Но отказываться от своих помыслов Сергей не умел — только дай цель! До́ смерти захотелось увидеть Люсю! Потому что ему одному… невмочь ему, такое чувство, будто руками и зубами хватается за пустоту! Не знает, перестал понимать — какой он, когда один! Потерялся! Человека нужно рядом близкого, пусть все будут против, но чтоб хоть один — понимал, любил, сострадал! Хоть бы одному ты был необходим — как воздух, как жизнь!
Сергей мысленно прикинул: адрес Люси может быть у той женщины-инвалидки, к которой ходили вместе на днях… Но где живет эта женщина, Сергей уже помнил смутно — шел тогда, не присматривался, другим был занят. Да и вряд ли у нее адрес… На Архангельскую, 13 надо срочно! В тот особняк с запущенным приусадебным участком, куда привела его Люся год назад, в котором: обитают люди, сумевшие отстраниться от вечной тряски за существование, сохранить, как думалось теперь, души от перетирания общественной жизнью! Причем, не выставляют этого своего отстранения, не противопоставляют себя большинству — пусть каждый развивается как хочет! Всеприемлемость! Даже огород не засаживают, чтоб земля на участке могла родить то, что ей хочется. Пусть Мастер и назвал их инертными, — Сергей как-то уговорил его сходить вместе в этот дом, — с такими, мол, небезынтересно пообщаться, но погрузиться в их жизнь — то же самое, что начать курить гашиш. Ничто так не затягивает, как безделье! Собственно, после его слов Сергей и перестал бывать на Архангельской, хотя и вспоминал часто, тянуло.
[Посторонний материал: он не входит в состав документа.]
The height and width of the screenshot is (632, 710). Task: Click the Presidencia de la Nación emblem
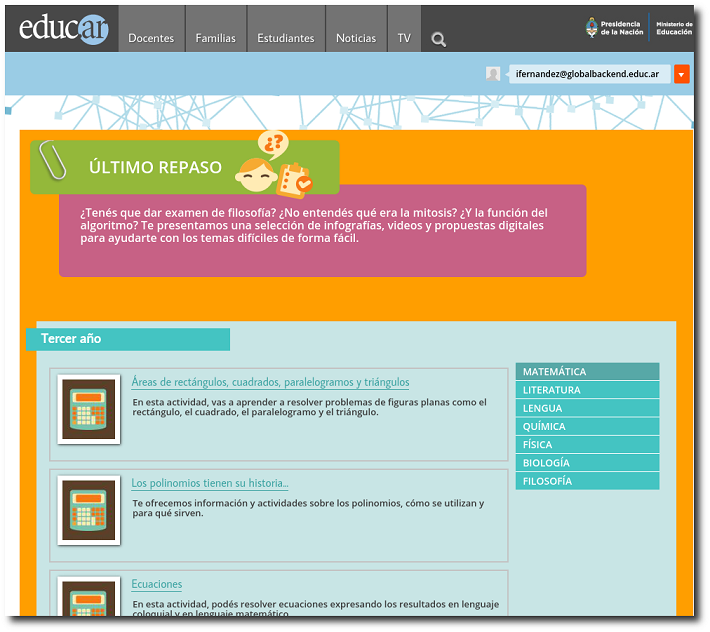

Теперь же захотелось побывать в этом доме не меньше, чем увидеть Люсю. Пусть отчасти Мастер и прав: Сергей при всем желании в глубине души никак не мог смириться с заросшим крапивой и полынью огородом, руки так и чесались вскопать. Но это, наконец, никому не мешает, люди живут, радуя себя и друг друга. Друг для друга и живут! А Мастер вот уехал — и дела ему до него, Сергея, никакого. Он ведь писал, получил открытку в ответ, мол, учитесь, при первой возможности постараюсь помочь… Чему помочь?..
Поймут, примут, никакой платы с его души не потребовав! Отправился на такси, дотрачивая остатки занятых на билет домой денег. По дороге подсел попутчик, невысокий, упитанный дядька. Стал ухать тяжелым смехом и произносить, любуясь, одну и ту же фразу:
— Было бы здоровье, остальное купим!
У Сергея все там, внутри него, зудело, так и хотелось заткнуть эту, как ему виделось, самодовольнейшую глотку! Но терпел. Долго терпел. Потом все-таки выговорил с заднего сиденья как можно сдержаннее:
— А что для вас вот это остальное, что вы можете купить?
— Что? — не понял попутчик: он, скорее всего, и был-то не такой уж богатей. Богатей выпячиваться с этим не станет. Так, услышал где-то словцо навеселе, показалось оно ему остроумным, потому что деньги-то, наверное, все-таки водились. И давай им играться!
— Ну вот вы только здоровье не можете купить, а все остальное можете, так? Так что остальное-то?
Мужчина повернулся и пристально посмотрел на Сергея.
— Ну, что, что?! — вскричал тот в нетерпении. — Машину, дачу, девочек, выпивку, что еще?!
— Это мое дело — что, — сказал мужчина уже без тени веселости, напористо сказал.
— Продать! — с хрипом процедил Сергей. — Не купить, а продать ты все можешь! Кроме здоровья, все остальное — продать!